Records from a data source:

☆ ☆ ☆

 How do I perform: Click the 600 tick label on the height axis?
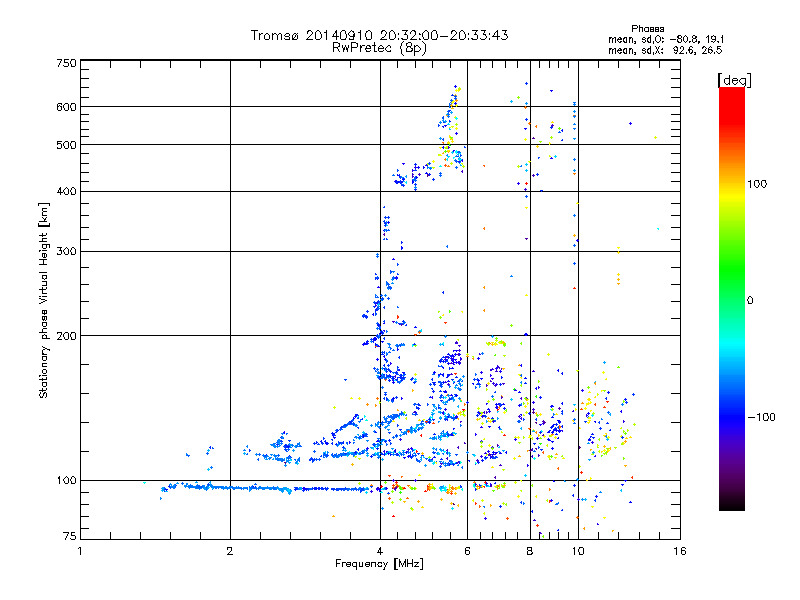[x=66, y=107]
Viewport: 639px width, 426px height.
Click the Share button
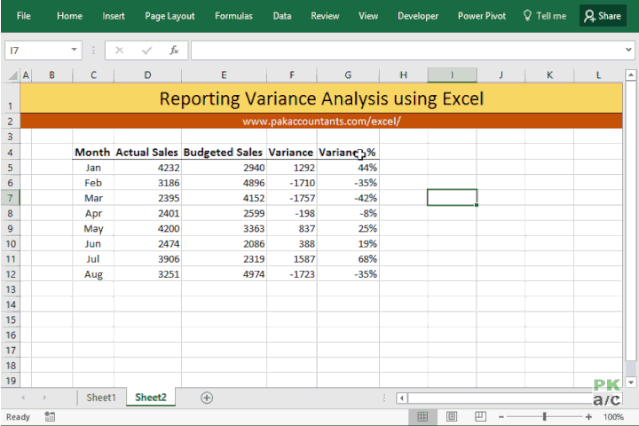603,16
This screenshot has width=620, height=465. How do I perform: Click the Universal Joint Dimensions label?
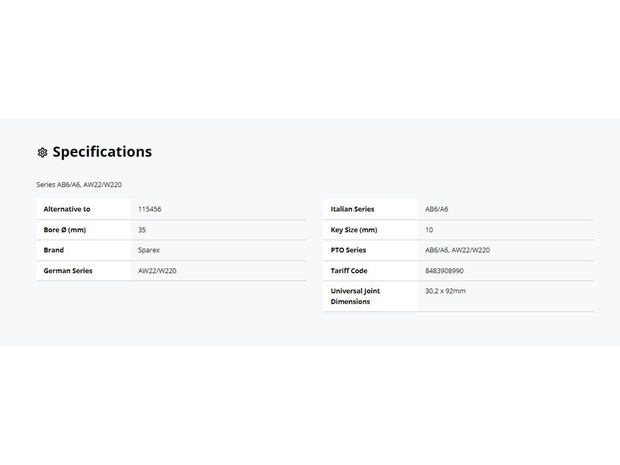[355, 296]
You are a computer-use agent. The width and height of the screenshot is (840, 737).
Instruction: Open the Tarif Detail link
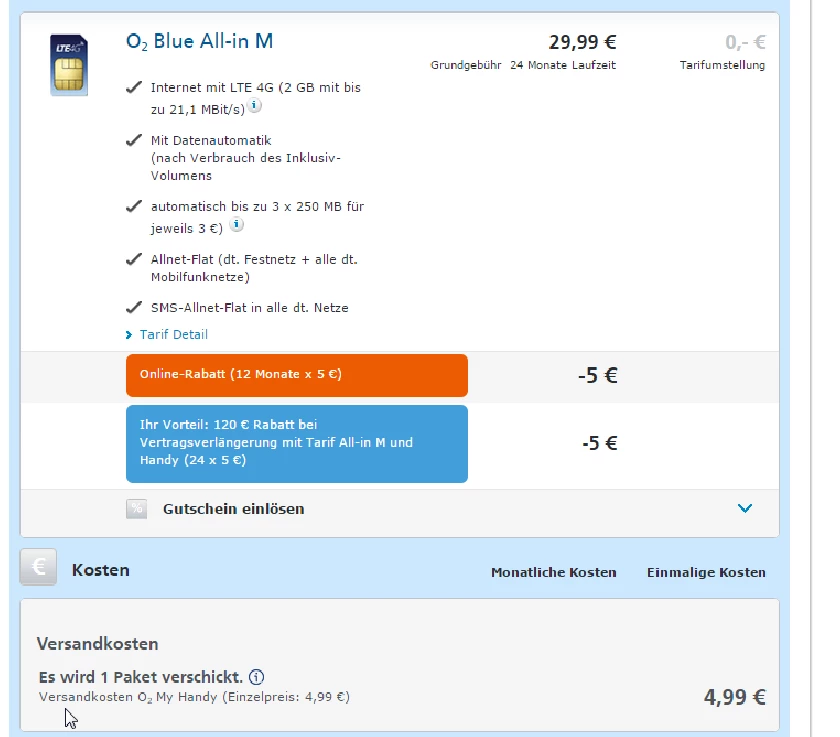pos(173,334)
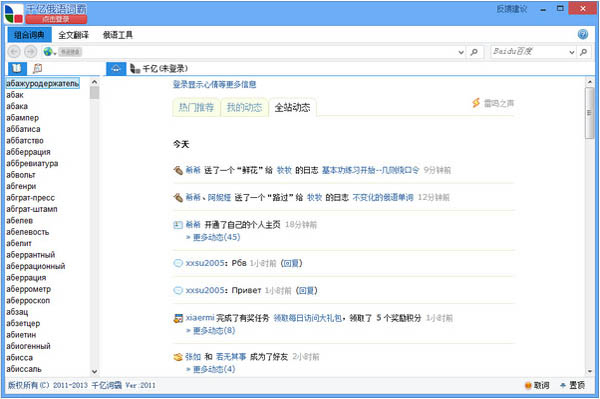Open the 俄语工具 tab
Image resolution: width=600 pixels, height=399 pixels.
coord(118,35)
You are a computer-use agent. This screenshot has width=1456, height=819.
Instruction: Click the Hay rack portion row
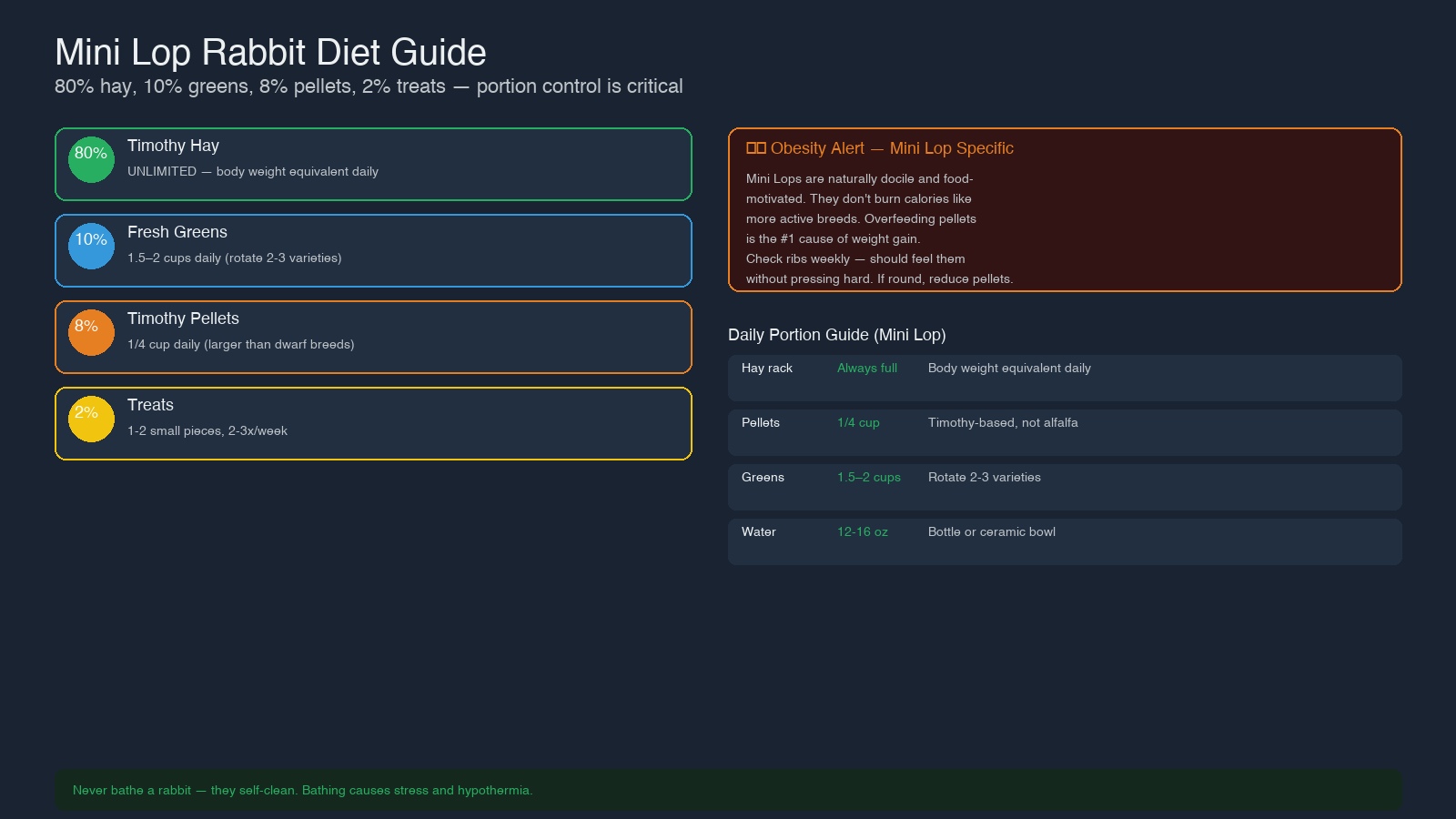[x=1065, y=378]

☆ ☆ ☆

» **YOUR OBJECTIVE**
Your reply should consist only of the lines running from the line with "Viewport: 639px width, 426px height." to the end of the entries, both included, copied exactly and without any pictures.

» **PROBLEM SOLUTION**
Viewport: 639px width, 426px height.
Click the Share button
603,16
This screenshot has width=620, height=465. How do I perform: Click the Universal Joint Dimensions label?
[355, 296]
You are a computer-use agent. The width and height of the screenshot is (840, 737).
Instruction: Open the Tarif Detail link
pos(173,334)
Open the 俄语工具 tab
Image resolution: width=600 pixels, height=399 pixels.
coord(118,35)
You are a computer-use agent. This screenshot has width=1456, height=819.
Instruction: Click the Hay rack portion row
[x=1065, y=378]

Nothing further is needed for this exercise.